Jessica's self-righteous critics forget that they each won the birth lottery when they emerged on planet Earth from a womb in America rather than in the Sudan, North Korea, or Venezuela. Humans are humans, and most of us seek opportunity where we can find it. Americans, like me, are most blessed to have been born in the land of the free. I did not earn that. It just arrived on my birth certificate. Self-righteousness is very unbecoming. So a little grace and respect for human dignity never hurt anyone. Compassion is a virtue not a vice.

No one disputes that the federal government has abdicated its primary responsibility for securing our borders and administering a sane, rational immigration policy. America's immigration policies are poorly defined and enforced. In fact, they are usually applied randomly and arbitrarily, even within the same state, depending on which local law enforcement official actually makes the call.

When a leader of any organization fails to define goals and boundaries with clarity, confusion reigns. It is true in families and businesses, and it is certainly true in federal policy toward immigration. That is why Arizona took matters into its own hands. The federal government has failed to do its job, to define the boundaries and expectations, so border states have little choice but to try to institute sanity and order into a chaotic confused issue.

Similar to the response to Jessica's circumstances, the self-righteousness overreaction to Arizona's efforts at immigration sanity abound. Attorney General, Eric Holder, criticizes the Arizona immigration law even though he admits he has never even read it. The bill is ten pages long. Perhaps Mr. Holder could read that over lunch one day when he emerges from the two-year star chamber of debating himself on how to handle enemy combatants. Really, make a decision, and then come back into the nation whose law and order depends on your leadership. Please.

An Illinois school superintendent self-righteously and indignantly prohibits a varsity basketball team from playing in a tournament in Arizona saying he fears for the safety and security of the players given Arizona's new immigration law. So teenage girls will not get to play because a school bureaucrat objects to a law he likely has never read, and a law which essentially seeks to enforce the federal law that is already in place. Overreaction.

What is needed in the micro cases like Jessica Colotl, and the macro cases like Arizona, is more cool-headed reasoning and less knee-jerk overheatedness. Healthy immigration provides the lifeline of America, always has and always will. Most immigrants understand and “get” our freedoms and opportunities better than anyone else. We need immigrants not merely for the gifts and skills they bring but also for the infusion of a renewed embracing of America's core values of freedom and opportunity.

In the absence of meaningful federal immigration policy and its enforcement, local officials are forced to assess situations on a case-by-case basis. Jessica Colotl has done what any American would hope their child would do. Worked hard, excelled at school, and built the foundation for a solid life. She should be allowed to stay.

As Atlanta debates the future of Jessica, and Arizona debates how to enforce its new law, the federal government would do well to step up and lead on the one issue that we need it to do so. Not health care. Not financial reforms. Not global warming. But immigration.

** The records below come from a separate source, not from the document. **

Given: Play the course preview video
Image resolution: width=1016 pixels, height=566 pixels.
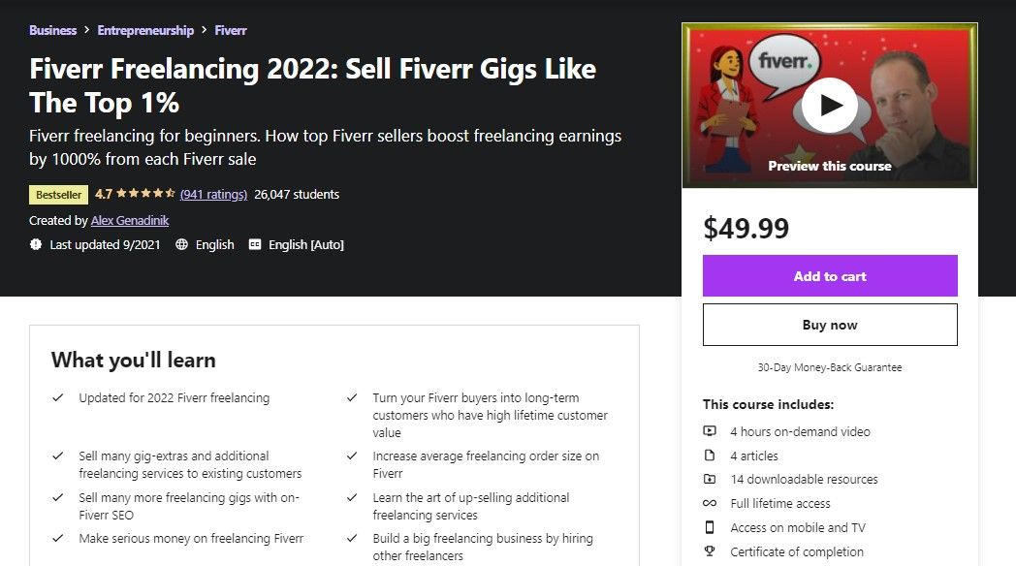Looking at the screenshot, I should tap(830, 105).
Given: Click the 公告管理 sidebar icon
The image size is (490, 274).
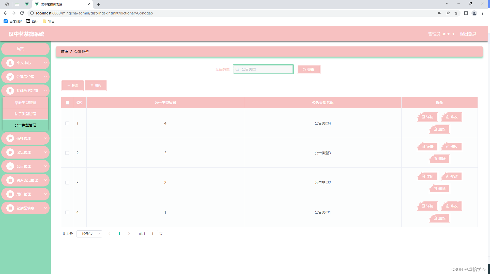Looking at the screenshot, I should tap(10, 166).
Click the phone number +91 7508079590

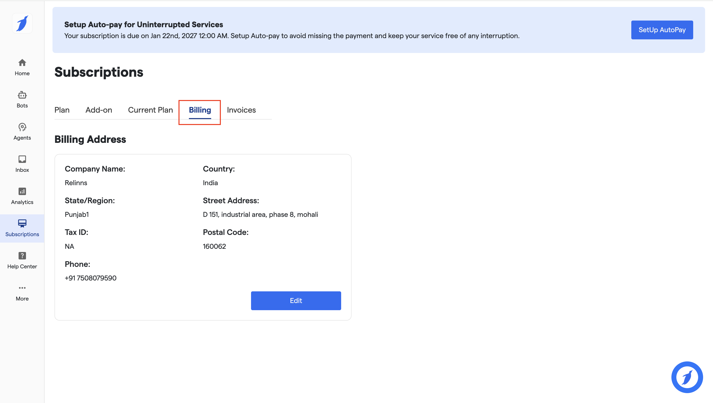pyautogui.click(x=91, y=278)

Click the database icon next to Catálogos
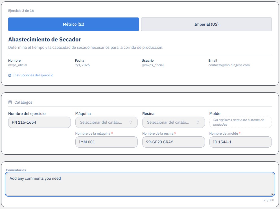coord(10,102)
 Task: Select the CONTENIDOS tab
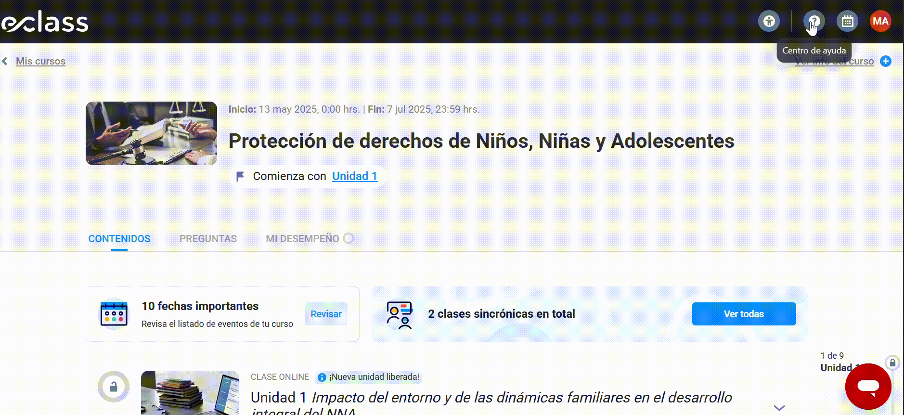pos(119,239)
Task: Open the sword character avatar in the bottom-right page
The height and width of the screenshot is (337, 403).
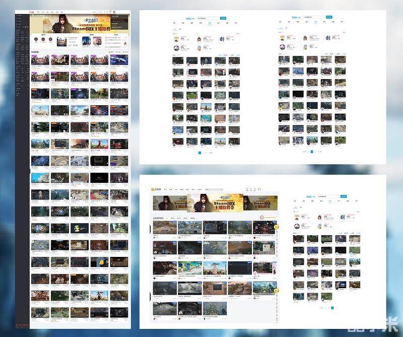Action: coord(342,218)
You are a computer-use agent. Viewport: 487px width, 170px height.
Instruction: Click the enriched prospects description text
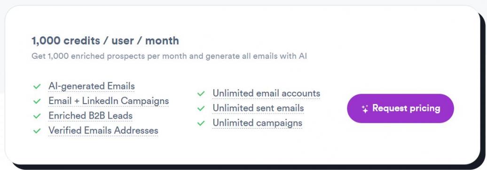click(169, 57)
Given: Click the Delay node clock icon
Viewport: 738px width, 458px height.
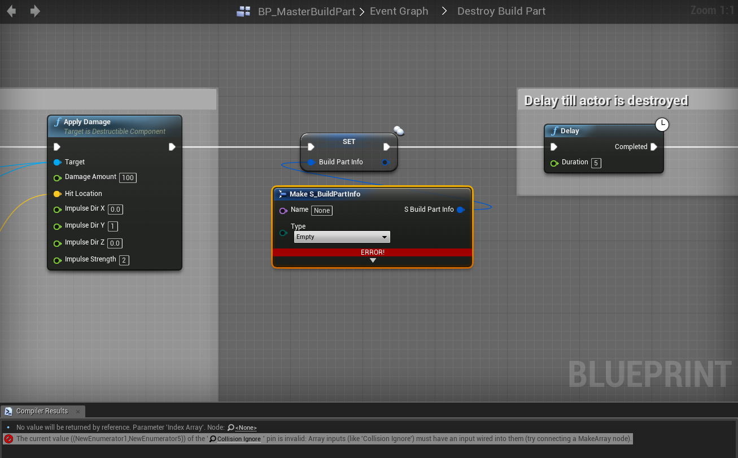Looking at the screenshot, I should coord(662,124).
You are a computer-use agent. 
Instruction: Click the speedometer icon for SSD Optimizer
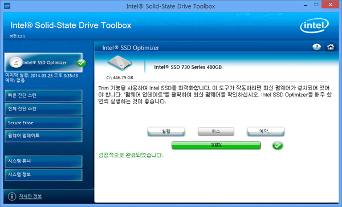click(x=16, y=63)
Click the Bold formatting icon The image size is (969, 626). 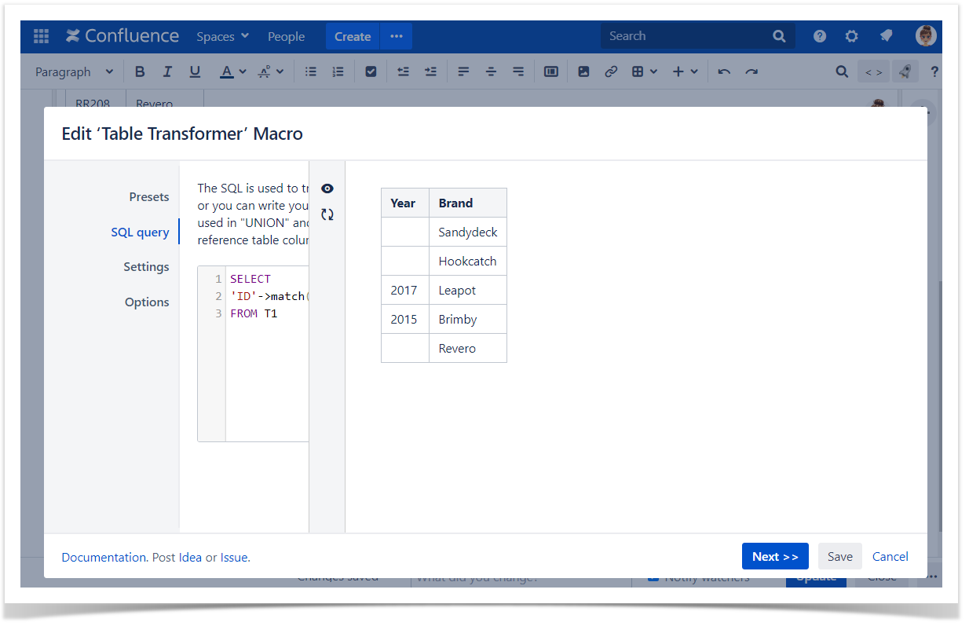[x=140, y=71]
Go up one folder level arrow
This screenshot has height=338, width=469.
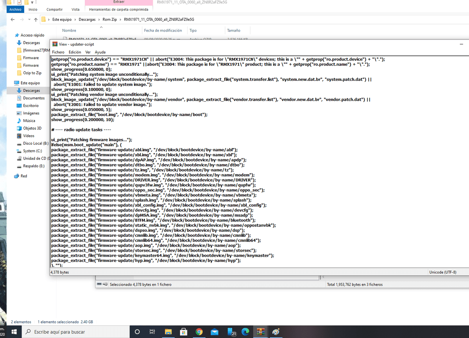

Begin an earnest conversation now by first sealing and securing the borders. President Obama's strategy of reducing the numbers of border patrol members is a step in the wrong direction. Second, work to establish a path to citizenship for those here illegally who pass background checks and are willing to pay all back taxes and fines for any contributions evaded. Offer them a legitimate place at the back of the line for legal status here in America. Finally, set forth a cogent strategy for whom we will admit into this country and how we will do so in the future. Back that up with leadership and resources so that immigration becomes what it should be - our lifeline, rather than what it has become, our great volatile vulnerability.

That requires leadership, not right and left rhetoric. And, unlike with most other issues, this answer can only come from Washington. If there is a leader still there who will stand and point the way out of the thicket and toward the horizon.